WRITTEN REQUEST: Reproduce every one of the following rows verbatim, keeping each line unchanged.
BEGIN ITEMS
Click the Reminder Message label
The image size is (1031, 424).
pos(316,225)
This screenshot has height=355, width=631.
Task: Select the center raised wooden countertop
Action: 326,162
END ITEMS
TASK OUTPUT:
Click the Reminder Message label
The image size is (1031, 424).
pos(316,225)
This screenshot has height=355, width=631.
Task: Select the center raised wooden countertop
Action: 326,162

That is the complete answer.